* **What the task requires**: Render every line of the items below as a JSON list of strings, one string per line, with blank lines omitted. Leave the pictures out of the answer.

--- begin Stored rows ---

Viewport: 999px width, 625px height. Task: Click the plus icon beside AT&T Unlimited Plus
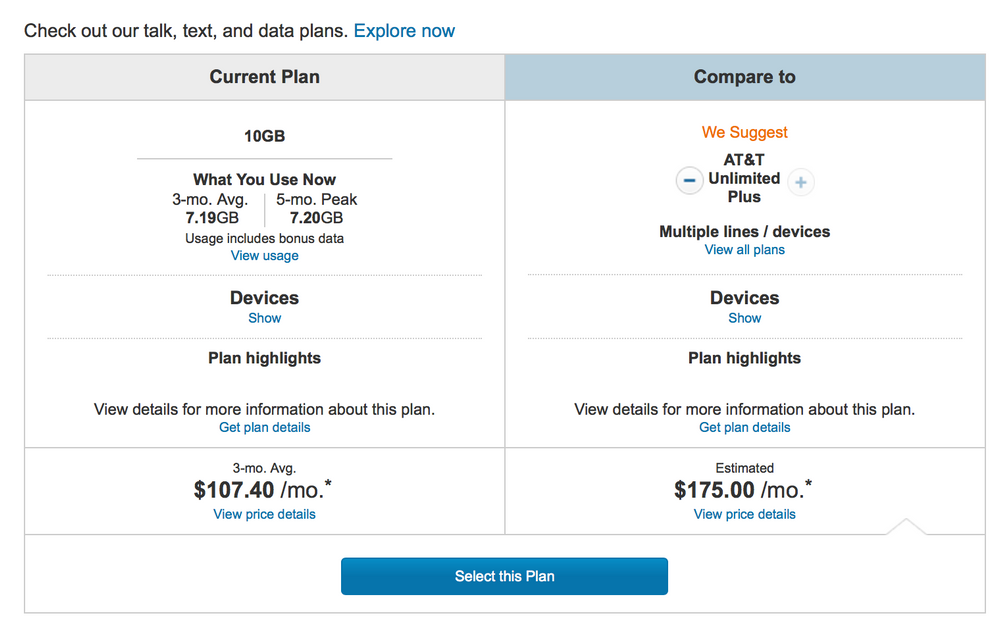tap(801, 181)
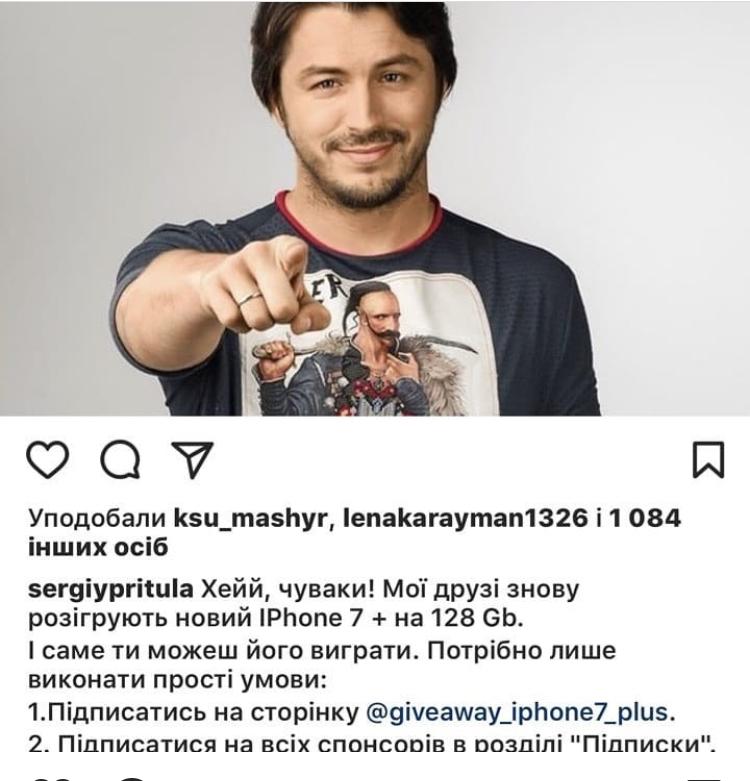750x781 pixels.
Task: Share the post with the paper plane icon
Action: [192, 460]
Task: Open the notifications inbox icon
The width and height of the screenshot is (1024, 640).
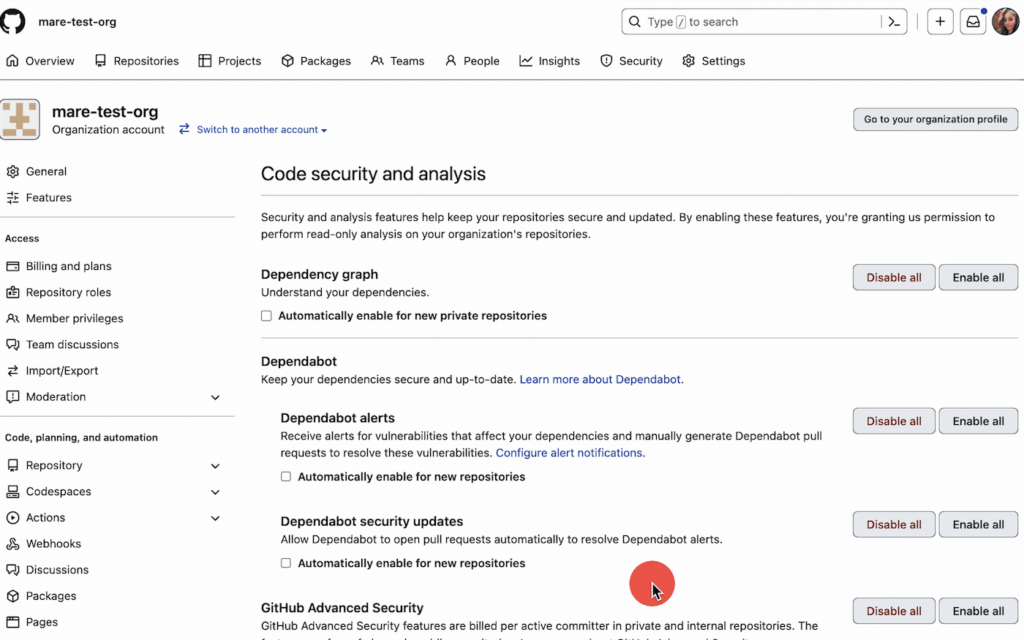Action: coord(972,21)
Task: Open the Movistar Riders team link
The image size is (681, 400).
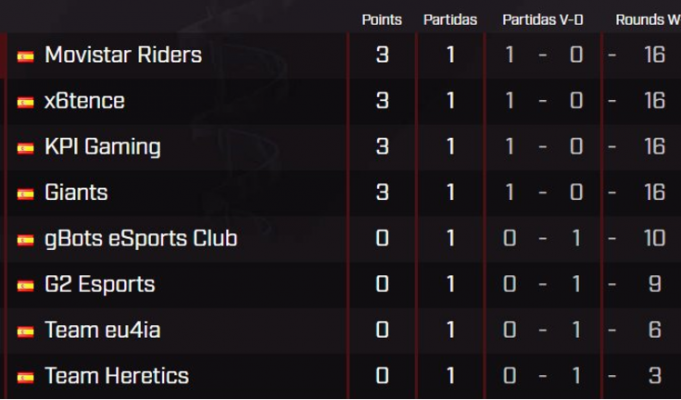Action: click(x=123, y=55)
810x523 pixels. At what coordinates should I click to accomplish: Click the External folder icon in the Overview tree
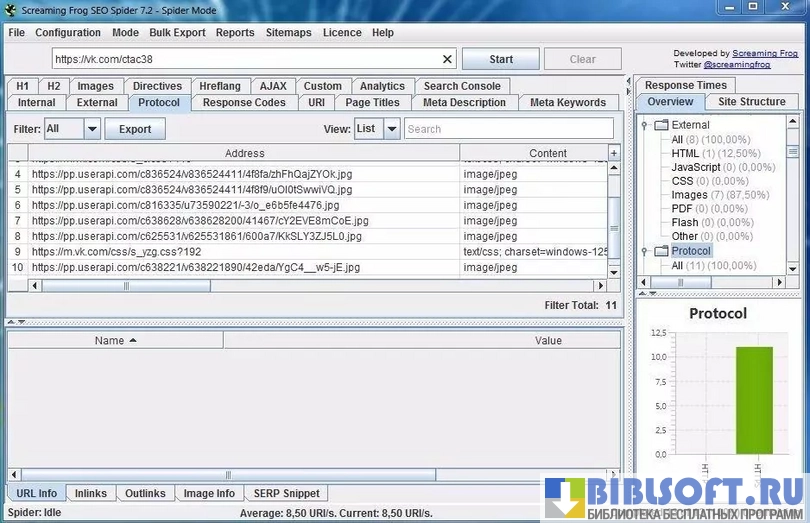tap(661, 125)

--- end Stored rows ---

* **Correct result**:
[
  "Viewport: 999px width, 625px height. Task: Click the plus icon beside AT&T Unlimited Plus",
  "tap(801, 181)",
  "750x781 pixels.",
  "Task: Share the post with the paper plane icon",
  "Action: [192, 460]",
  "Task: Open the notifications inbox icon",
  "The width and height of the screenshot is (1024, 640).",
  "Action: coord(972,21)",
  "Task: Open the Movistar Riders team link",
  "The image size is (681, 400).",
  "Action: click(x=123, y=55)",
  "810x523 pixels. At what coordinates should I click to accomplish: Click the External folder icon in the Overview tree",
  "tap(661, 125)"
]